→ **Задания**
1. Ответьте по отрывку о Галисии на три вопроса:
(а) Какой народный инструмент назван в отрывке?
(б) Во сколько раз чаще, чем в Альбионе, в Галисии идут дожди?
(в) Словарик какого языка приложен к путеводителю для пилигримов?
2. Согласуются ли с отрывком о Галисии эти утверждения? Ответьте «да» или «нет» и приведите решающие слова отрывка.
(а) В Луго и Ла-Корунье есть римские развалины.
(б) Сантьяго-де-Компостела — второй по значению паломнический город христианства.
(в) Путь по Дороге Сантьяго проделан поездами и автобусами.

→ **Отрывок со страницы**

• • • • • • •

В маленькой приморской гостинице в Каталонии увидал гжель — чайник, пепельница, кривой петух. Нет, говорят, это из Галисии. Может, из Галиции? Отнюдь, повторяют, — из Галисии, из Сантьяго.
В этой северо-западной провинции все не по-испански: от чайников и каких-то восточноевропейских фольклорных нарядов до карпатского пейзажа. Холмистые, очень зеленые леса, правда, завершаются не по-нашему морем, но и море здесь не каталонское и не андалусское.
Гранитное побережье Галисии изрезано фьордами на манер норвежских. Кельтский дух. Северная суровость штормов. Даже странно, что в Луго и Ла-Корунье есть римские развалины: впрочем, Адрианов вал перерезает и северную Англию. Но Галисия для Испании — уже скорее Шотландия. Народный инструмент — волынка. Так или иначе, римляне сюда попали позже, чем в другие углы Европы.
Это действительно угол — если взглянуть на карту: закуток, окруженный водой и Португалией. Маврам такие земли оказались не нужны: в Гранаде и Кордове теплее. В Галисии же — дожди. В три раза чаще, чем в пресловутом Альбионе. «Солнцем Сантьяго забыт», — отмечает андалусец Лорка. Меланхолический рефрен его стихотворения звучит как отчет синоптика: «Дождик идет в Сантьяго…»
Как же дивно, что именно здесь — подлинная родина туризма.
Для пилигримов, пустившихся по Дороге Сантьяго, знаменитой El Camino de Santiago, был написан первый в мире путеводитель — инструкция IХ столетия с указанием приютов, часовен, колодцев, описанием еды и погоды. Бедекер Темных веков вовсе не сух: помимо практической информации — сведения об обычаях окрестных народов, — приложен словарик баскского языка.
К останкам апостола Иакова в Сантьяго-де-Компостела — третьем по значению паломническом городе христианства после Иерусалима и Рима — ведут по Европе несколько путей, стекающихся на территории Испании в два основных русла. Одно — по кромке Бискайского залива, через кулинарную столицу страны Сан-Себастьян с его красивейшей в мире городской бухтой, через столицу басков Бильбао, через отстроенную со времен Пикассо Гернику, через диковатые астурийские места. Главная же дорога лежит через пиренейское ущелье Ронсеваль, где погиб невезучий трубач Роланд, через выкарабкивающуюся из-под Хемингуэя Памплону, через переполненный студентами Бургос с самым гармоничным из испанских готических соборов, через Асторгу, где Гауди построил для епископа диснеевский дворец.
Перескакивая с одного пути на другой, где поездами, а где автобусами, проехал по Дороге Сантьяго и я, оказавшись в священном городе вместе с прочими паломниками и не слишком от них отличаясь.
Когда-то пилигрим Сантьяго носил униформу — шинельный плащ с башлыком, грубые сандалии, двухметровый посох с привязанной к нему тыквенной флягой, широкополая шляпа с фестончатой морской раковиной вместо кокарды.

• • • • • • •

→ **Записанные данные**
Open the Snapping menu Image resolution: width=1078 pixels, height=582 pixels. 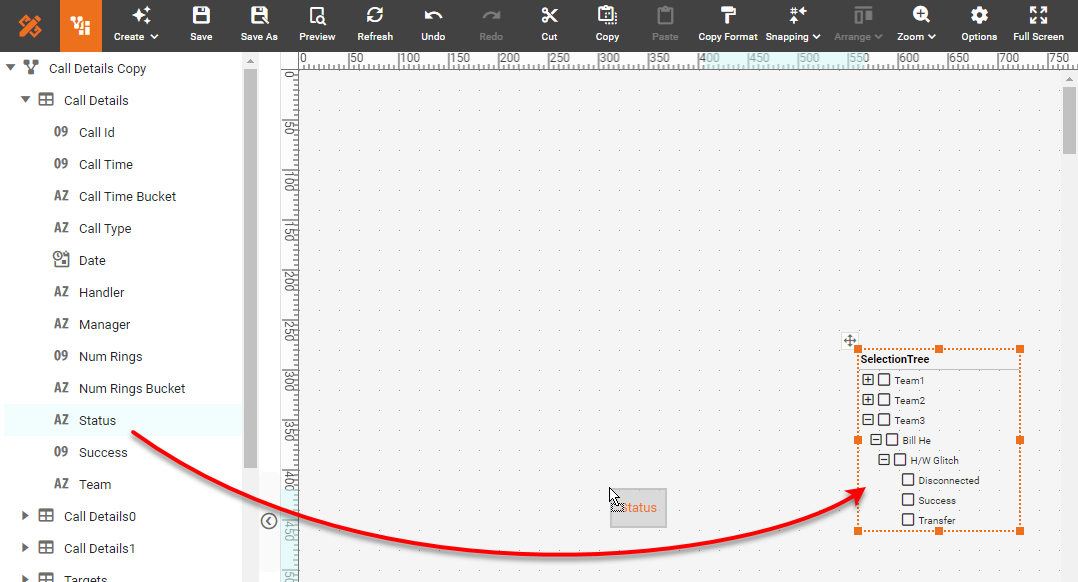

• • • • • • •

→ **Ответы**
1.
(а) Волынка.
(б) В три раза.
(в) Баскского.

2.
(а) Да: «в Луго и Ла-Корунье есть римские развалины».
(б) Нет: «третьем по значению паломническом городе христианства после Иерусалима и Рима».
(в) Да: «где поездами, а где автобусами».